● **Text to read**:

Given: Parallelogram ABCD and AB = BE and AD = FD
To prove: Δ FDC ≡ ΔCBE
Construction: Join DB
Proof:
We know that,
AB = DC [ opposite sides of parallelogram]
BE = DC [AB = BE, because B is the midpoint of AE]
Similarly,
AD = BC [ opposite sides of parallelogram]
DF = BC [ AD = DF, because B is the midpoint of AE]
Now, AD||BC and AB
∠ A = ∠ B [corresponding angles] …(1)
Now, AB||CD and AD
∠ A = ∠ D [corresponding angles] …(2)
∴ ∠ B = ∠ D (From 1 and 2)
In Δ FDC and Δ CBE
FD = CB [Proved Above]
DC = BE [Proved Above]
∠ D = ∠ B [Proved Above]
Thus, Δ FDC ≡ Δ CBE
Hence Proved.
In figure, BO bisects ∠ABC of ∆ABC. P is any point on BO. Prove that the perpendicular drawn from P to BA and BC are equal.
Given: A Δ ABC in which BO is bisector of ∠ABC
Also, we have PD ⊥ AB and PE ⊥ BC
To Prove: PD = PE
Proof:
In Δ PBD and Δ PBE
PB = PB [common]
∠ PBD = ∠ PBE [ given]
∠ PDB = ∠ PEB = 90° [Given]
Thus, Δ PBD ≅ Δ PBE [Angle – Angle – Side]
∴ PD = PE
Hence Proved.
The Indian Navy flights fly in a formation that can be viewed as two triangles with common side. Prove that ∆SRT ≡ ∆QRT, if T is the midpoint of SQ and SR = RQ.
Given: T is the mid-point of SQ and SR = RQ
To Prove: Δ SRT ≅ Δ QRT
Proof
In Δ SRT and QRT
RT = RT [common]
ST = QT [T is the mid-point of SQ]
SR = RQ [Given]
Thus, Δ SRT ≅ Δ QRT [Side – Side – Side]
Hence Proved.

● **Request a**: Reproduce the records from the line with "The height and width of the screenshot is (426, 765)." to the line with "pos(267,13)", changing every "icon" to "button" and leaving all else as it is.
The text and the records were taken from different sources.

(Saved data entries)
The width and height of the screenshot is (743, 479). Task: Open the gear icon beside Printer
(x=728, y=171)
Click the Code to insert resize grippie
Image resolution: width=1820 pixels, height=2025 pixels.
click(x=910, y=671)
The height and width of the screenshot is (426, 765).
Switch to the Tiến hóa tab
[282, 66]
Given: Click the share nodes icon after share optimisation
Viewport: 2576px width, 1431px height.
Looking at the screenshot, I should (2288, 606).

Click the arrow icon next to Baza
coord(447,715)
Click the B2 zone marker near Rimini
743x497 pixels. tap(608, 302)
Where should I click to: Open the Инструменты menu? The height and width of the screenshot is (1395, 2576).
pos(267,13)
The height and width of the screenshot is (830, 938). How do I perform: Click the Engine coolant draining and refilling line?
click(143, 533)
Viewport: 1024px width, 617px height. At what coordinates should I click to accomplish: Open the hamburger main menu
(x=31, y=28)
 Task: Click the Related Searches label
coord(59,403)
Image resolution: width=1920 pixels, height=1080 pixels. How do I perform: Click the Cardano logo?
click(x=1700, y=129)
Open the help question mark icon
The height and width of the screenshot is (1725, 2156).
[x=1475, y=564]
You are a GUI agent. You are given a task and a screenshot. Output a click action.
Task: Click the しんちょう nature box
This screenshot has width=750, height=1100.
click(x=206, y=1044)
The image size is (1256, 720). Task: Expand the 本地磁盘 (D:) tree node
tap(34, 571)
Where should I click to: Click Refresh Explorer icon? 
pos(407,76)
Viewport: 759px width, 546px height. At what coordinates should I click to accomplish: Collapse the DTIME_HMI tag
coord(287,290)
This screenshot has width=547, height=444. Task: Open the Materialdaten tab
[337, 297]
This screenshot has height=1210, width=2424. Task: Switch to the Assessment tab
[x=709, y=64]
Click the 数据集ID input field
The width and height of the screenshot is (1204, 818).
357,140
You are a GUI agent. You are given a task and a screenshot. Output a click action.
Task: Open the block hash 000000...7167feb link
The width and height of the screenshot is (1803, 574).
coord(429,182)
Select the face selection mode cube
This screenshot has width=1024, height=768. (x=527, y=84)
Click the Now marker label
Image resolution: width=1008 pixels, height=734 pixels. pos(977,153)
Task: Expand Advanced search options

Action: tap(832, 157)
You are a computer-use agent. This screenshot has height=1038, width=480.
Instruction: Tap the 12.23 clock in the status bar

● **Request b**: In the geometry proofs, which congruence rule is cited to show that Δ SRT ≅ Δ QRT in the Indian Navy flight formation?

● **Exercise answer a**:
The height and width of the screenshot is (426, 765).
Switch to the Tiến hóa tab
[282, 66]
Given: Click the share nodes button after share optimisation
Viewport: 2576px width, 1431px height.
Looking at the screenshot, I should (2288, 606).

Click the arrow button next to Baza
coord(447,715)
Click the B2 zone marker near Rimini
743x497 pixels. tap(608, 302)
Where should I click to: Open the Инструменты menu? The height and width of the screenshot is (1395, 2576).
pos(267,13)

● **Exercise answer b**: Side – Side – Side